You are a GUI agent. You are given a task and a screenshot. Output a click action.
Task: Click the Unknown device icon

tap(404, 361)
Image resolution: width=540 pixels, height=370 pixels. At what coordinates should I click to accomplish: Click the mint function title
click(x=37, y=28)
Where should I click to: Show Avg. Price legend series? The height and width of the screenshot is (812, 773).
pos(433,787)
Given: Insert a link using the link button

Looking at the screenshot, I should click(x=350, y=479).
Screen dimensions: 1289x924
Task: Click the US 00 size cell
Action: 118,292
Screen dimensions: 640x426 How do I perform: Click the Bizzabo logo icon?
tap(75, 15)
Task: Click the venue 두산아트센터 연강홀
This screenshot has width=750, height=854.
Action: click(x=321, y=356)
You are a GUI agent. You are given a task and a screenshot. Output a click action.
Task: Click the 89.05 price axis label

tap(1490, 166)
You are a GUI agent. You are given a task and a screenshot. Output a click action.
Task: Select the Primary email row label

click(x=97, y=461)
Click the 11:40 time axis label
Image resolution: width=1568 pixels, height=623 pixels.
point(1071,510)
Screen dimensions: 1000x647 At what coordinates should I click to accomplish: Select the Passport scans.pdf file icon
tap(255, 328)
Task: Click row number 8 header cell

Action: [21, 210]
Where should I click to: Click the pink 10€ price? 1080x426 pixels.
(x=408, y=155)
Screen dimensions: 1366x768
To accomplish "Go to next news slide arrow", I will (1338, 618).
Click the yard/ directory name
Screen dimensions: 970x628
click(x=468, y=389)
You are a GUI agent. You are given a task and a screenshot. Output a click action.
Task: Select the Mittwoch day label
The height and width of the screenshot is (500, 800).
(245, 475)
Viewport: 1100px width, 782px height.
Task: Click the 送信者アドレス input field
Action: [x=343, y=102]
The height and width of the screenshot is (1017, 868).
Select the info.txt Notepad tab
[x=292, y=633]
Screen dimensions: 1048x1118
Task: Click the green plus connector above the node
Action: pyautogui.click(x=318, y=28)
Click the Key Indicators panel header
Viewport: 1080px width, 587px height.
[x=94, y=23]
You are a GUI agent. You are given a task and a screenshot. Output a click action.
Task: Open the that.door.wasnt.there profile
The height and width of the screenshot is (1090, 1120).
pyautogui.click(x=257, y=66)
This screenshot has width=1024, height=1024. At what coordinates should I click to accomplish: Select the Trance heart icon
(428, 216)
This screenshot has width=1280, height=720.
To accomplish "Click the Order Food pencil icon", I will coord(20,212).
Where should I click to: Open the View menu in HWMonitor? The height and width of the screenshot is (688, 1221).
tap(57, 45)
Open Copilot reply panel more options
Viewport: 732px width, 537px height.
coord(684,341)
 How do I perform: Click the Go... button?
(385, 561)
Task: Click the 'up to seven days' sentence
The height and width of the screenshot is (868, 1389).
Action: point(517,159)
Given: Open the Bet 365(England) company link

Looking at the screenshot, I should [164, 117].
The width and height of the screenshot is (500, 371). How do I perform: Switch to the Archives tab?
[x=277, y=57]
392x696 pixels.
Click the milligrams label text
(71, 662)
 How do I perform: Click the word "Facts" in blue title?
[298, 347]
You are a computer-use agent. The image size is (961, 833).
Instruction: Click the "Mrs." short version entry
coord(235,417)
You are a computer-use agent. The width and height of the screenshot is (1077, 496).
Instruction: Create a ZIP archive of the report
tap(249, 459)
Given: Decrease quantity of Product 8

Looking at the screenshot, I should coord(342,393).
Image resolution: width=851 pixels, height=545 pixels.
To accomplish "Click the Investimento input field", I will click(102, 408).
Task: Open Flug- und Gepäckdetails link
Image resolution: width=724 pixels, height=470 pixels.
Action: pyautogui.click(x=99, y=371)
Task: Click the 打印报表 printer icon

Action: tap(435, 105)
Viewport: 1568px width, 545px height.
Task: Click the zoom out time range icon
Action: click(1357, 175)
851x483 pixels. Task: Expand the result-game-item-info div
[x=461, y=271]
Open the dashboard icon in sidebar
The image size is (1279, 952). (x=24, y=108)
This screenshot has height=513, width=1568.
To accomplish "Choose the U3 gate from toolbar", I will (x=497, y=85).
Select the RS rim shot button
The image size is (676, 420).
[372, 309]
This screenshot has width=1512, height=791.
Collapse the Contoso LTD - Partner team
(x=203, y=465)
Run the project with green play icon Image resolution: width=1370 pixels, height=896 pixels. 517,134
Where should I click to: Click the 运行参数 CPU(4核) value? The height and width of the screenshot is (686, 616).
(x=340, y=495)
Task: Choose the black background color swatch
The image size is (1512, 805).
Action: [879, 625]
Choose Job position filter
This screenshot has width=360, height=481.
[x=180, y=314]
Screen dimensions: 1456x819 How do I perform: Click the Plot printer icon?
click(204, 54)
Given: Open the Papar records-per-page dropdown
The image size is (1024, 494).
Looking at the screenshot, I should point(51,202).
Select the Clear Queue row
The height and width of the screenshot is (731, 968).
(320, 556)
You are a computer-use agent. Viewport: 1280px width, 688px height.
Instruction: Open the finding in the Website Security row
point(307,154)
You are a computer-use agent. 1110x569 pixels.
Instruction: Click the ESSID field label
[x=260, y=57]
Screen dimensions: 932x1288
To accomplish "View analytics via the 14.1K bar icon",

§ Exercise requirements
Copy all records verbatim.

§ Problem solution
You are a GUI agent. You are given a task and a screenshot. Output a click action.
Task: Click the Unknown device icon

tap(404, 361)
Image resolution: width=540 pixels, height=370 pixels. At what coordinates should I click to accomplish: Click the mint function title
click(x=37, y=28)
Where should I click to: Show Avg. Price legend series? The height and width of the screenshot is (812, 773).
pos(433,787)
Given: Insert a link using the link button

Looking at the screenshot, I should click(x=350, y=479).
Screen dimensions: 1289x924
Task: Click the US 00 size cell
Action: 118,292
Screen dimensions: 640x426 How do I perform: Click the Bizzabo logo icon?
tap(75, 15)
Task: Click the venue 두산아트센터 연강홀
This screenshot has width=750, height=854.
Action: click(x=321, y=356)
You are a GUI agent. You are given a task and a screenshot. Output a click action.
Task: Click the 89.05 price axis label

tap(1490, 166)
You are a GUI agent. You are given a task and a screenshot. Output a click action.
Task: Select the Primary email row label

click(x=97, y=461)
Click the 11:40 time axis label
Image resolution: width=1568 pixels, height=623 pixels.
point(1071,510)
Screen dimensions: 1000x647 At what coordinates should I click to accomplish: Select the Passport scans.pdf file icon
tap(255, 328)
Task: Click row number 8 header cell

Action: [21, 210]
Where should I click to: Click the pink 10€ price? 1080x426 pixels.
(x=408, y=155)
Screen dimensions: 1366x768
To accomplish "Go to next news slide arrow", I will (1338, 618).
Click the yard/ directory name
Screen dimensions: 970x628
click(x=468, y=389)
You are a GUI agent. You are given a task and a screenshot. Output a click action.
Task: Select the Mittwoch day label
The height and width of the screenshot is (500, 800).
(245, 475)
Viewport: 1100px width, 782px height.
Task: Click the 送信者アドレス input field
Action: [x=343, y=102]
The height and width of the screenshot is (1017, 868).
Select the info.txt Notepad tab
[x=292, y=633]
Screen dimensions: 1048x1118
Task: Click the green plus connector above the node
Action: pyautogui.click(x=318, y=28)
Click the Key Indicators panel header
Viewport: 1080px width, 587px height.
[x=94, y=23]
You are a GUI agent. You are given a task and a screenshot. Output a click action.
Task: Open the that.door.wasnt.there profile
The height and width of the screenshot is (1090, 1120).
pyautogui.click(x=257, y=66)
This screenshot has width=1024, height=1024. At what coordinates should I click to accomplish: Select the Trance heart icon
(428, 216)
This screenshot has width=1280, height=720.
To accomplish "Click the Order Food pencil icon", I will coord(20,212).
Where should I click to: Open the View menu in HWMonitor? The height and width of the screenshot is (688, 1221).
tap(57, 45)
Open Copilot reply panel more options
Viewport: 732px width, 537px height.
coord(684,341)
 How do I perform: Click the Go... button?
(385, 561)
Task: Click the 'up to seven days' sentence
The height and width of the screenshot is (868, 1389).
Action: point(517,159)
Given: Open the Bet 365(England) company link

Looking at the screenshot, I should [164, 117].
The width and height of the screenshot is (500, 371). How do I perform: Switch to the Archives tab?
[x=277, y=57]
392x696 pixels.
Click the milligrams label text
(71, 662)
 How do I perform: Click the word "Facts" in blue title?
[298, 347]
You are a computer-use agent. The image size is (961, 833).
Instruction: Click the "Mrs." short version entry
coord(235,417)
You are a computer-use agent. The width and height of the screenshot is (1077, 496).
Instruction: Create a ZIP archive of the report
tap(249, 459)
Given: Decrease quantity of Product 8

Looking at the screenshot, I should coord(342,393).
Image resolution: width=851 pixels, height=545 pixels.
To accomplish "Click the Investimento input field", I will click(102, 408).
Task: Open Flug- und Gepäckdetails link
Image resolution: width=724 pixels, height=470 pixels.
Action: pyautogui.click(x=99, y=371)
Task: Click the 打印报表 printer icon

Action: tap(435, 105)
Viewport: 1568px width, 545px height.
Task: Click the zoom out time range icon
Action: click(1357, 175)
851x483 pixels. Task: Expand the result-game-item-info div
[x=461, y=271]
Open the dashboard icon in sidebar
The image size is (1279, 952). (x=24, y=108)
This screenshot has height=513, width=1568.
To accomplish "Choose the U3 gate from toolbar", I will (x=497, y=85).
Select the RS rim shot button
The image size is (676, 420).
[372, 309]
This screenshot has width=1512, height=791.
Collapse the Contoso LTD - Partner team
(x=203, y=465)
Run the project with green play icon Image resolution: width=1370 pixels, height=896 pixels. 517,134
Where should I click to: Click the 运行参数 CPU(4核) value? The height and width of the screenshot is (686, 616).
(x=340, y=495)
Task: Choose the black background color swatch
The image size is (1512, 805).
Action: [879, 625]
Choose Job position filter
This screenshot has width=360, height=481.
[x=180, y=314]
Screen dimensions: 1456x819 How do I perform: Click the Plot printer icon?
click(204, 54)
Given: Open the Papar records-per-page dropdown
The image size is (1024, 494).
Looking at the screenshot, I should point(51,202).
Select the Clear Queue row
The height and width of the screenshot is (731, 968).
(320, 556)
You are a computer-use agent. Viewport: 1280px width, 688px height.
Instruction: Open the finding in the Website Security row
point(307,154)
You are a computer-use agent. 1110x569 pixels.
Instruction: Click the ESSID field label
[x=260, y=57]
Screen dimensions: 932x1288
To accomplish "View analytics via the 14.1K bar icon",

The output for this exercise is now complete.